#### [AUFGABENSTELLUNG]
Geben Sie aus dem Artikel zur Landesstraße 235 alles von „Baukosten würden 8“ bis einschließlich „Jahre später erfolgen.“ wortgetreu aus.

Planung ist schon lange vom Tisch Planung ist schon lange vom Tisch: Landesstraße 235 wird nicht ausgebaut

Mägdesprung/Harzgerode - Die Nachricht erwischte Harzgerodes Bürgermeister Marcus Weise (CDU) kalt: „Ich bin wie jeder andere davon ausgegangen, dass die Planungen fortgesetzt werden“, sagt er. Aber der von den Harzgerödern seit langem herbeigesehnte Ausbau der Landesstraße 235 zwischen Mägdesprung und Harzgerode, er ist vom Tisch.
Wie Michael Schanz, Regionalbereichsleiter bei der Landesstraßenbaubehörde (LSBB), mitteilte, sei die Entscheidung, Abstand von dem Vorhaben zu nehmen, bereits im Herbst 2019 gefallen. Die, die es betrifft, erfuhren jedoch erst kürzlich davon.
Baukosten würden 8 Millionen Euro betragen
Die Planungen sahen vor, die gesamte Straße für knapp acht Millionen Euro zu sanieren. Dabei sollte die Fahrbahn in Richtung Hang verschoben, gestützt und in die Felsböschung nur minimal eingegriffen werden. Es war die bevorzugte von insgesamt sieben möglichen Varianten.
Damals, das geht aus einer 2017 herausgegeben Mitteilung der Behörde hervor, sahen Stadt, Landkreis und LSBB „die Notwendigkeit des Erhalts einer uneingeschränkten Verkehrswirksamkeit“. Wegen der aufwendigen Planung sollte frühestens 2023 mit der Umsetzung begonnen werden, die Fertigstellung zwei, drei Jahre später erfolgen.
Wegen mangelnder personeller und finanzieller Ressourcen sei das Vorhaben aber nicht weiter bearbeitet worden, so Schanz, der erst im August 2019 die Leitung des Regionalbereichs West der Landesstraßenbaubehörde übernommen und danach diverse Vorhaben in Abstimmung mit den Fachbereichen auf den Prüfstand gestellt hat.
„Eine Weiterführung einer Um- und Ausbauplanung ist nicht sinnvoll“
Für den Streckenabschnitt zwischen Mägdesprung und Harzgerode bedeutet das konkret: „Eine Weiterführung einer Um- und Ausbauplanung ist nicht sinnvoll“, so Schanz.
Diese voranzubringen, wäre mit erheblichen Aufwendungen verbunden; hinzu käme die Unsicherheit, ob die Planung überhaupt genehmigungsfähig sein kann angesichts der hohen Naturschutzauflagen und in Anbetracht dessen, dass es mit der Bundesstraße 242 durch Alexisbad eine alternative Streckenführung gebe. Die L 235 führt durch das Gebiet der Fauna-Flora-Habitatrichtlinie (FFH) „Selketal und Bergwiesen bei Stiege“ und liegt gleichermaßen im Naturschutzgebiet „Oberes Selketal“.

#### [DATENAUSZUG]
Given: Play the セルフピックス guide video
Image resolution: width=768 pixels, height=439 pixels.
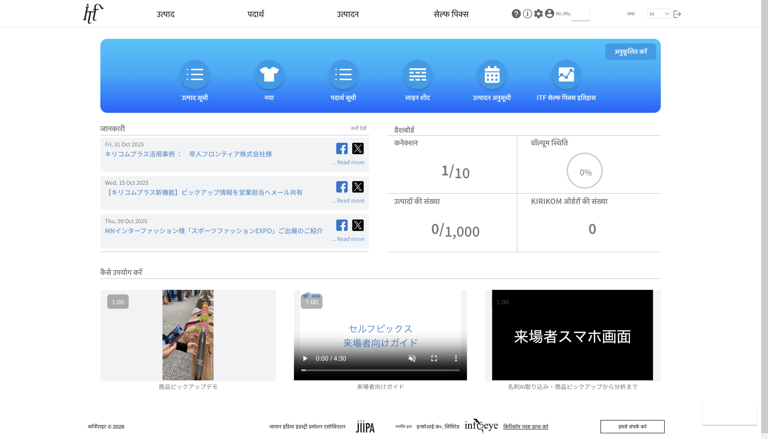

#### [LÖSUNG]
Baukosten würden 8 Millionen Euro betragen
Die Planungen sahen vor, die gesamte Straße für knapp acht Millionen Euro zu sanieren. Dabei sollte die Fahrbahn in Richtung Hang verschoben, gestützt und in die Felsböschung nur minimal eingegriffen werden. Es war die bevorzugte von insgesamt sieben möglichen Varianten.
Damals, das geht aus einer 2017 herausgegeben Mitteilung der Behörde hervor, sahen Stadt, Landkreis und LSBB „die Notwendigkeit des Erhalts einer uneingeschränkten Verkehrswirksamkeit“. Wegen der aufwendigen Planung sollte frühestens 2023 mit der Umsetzung begonnen werden, die Fertigstellung zwei, drei Jahre später erfolgen.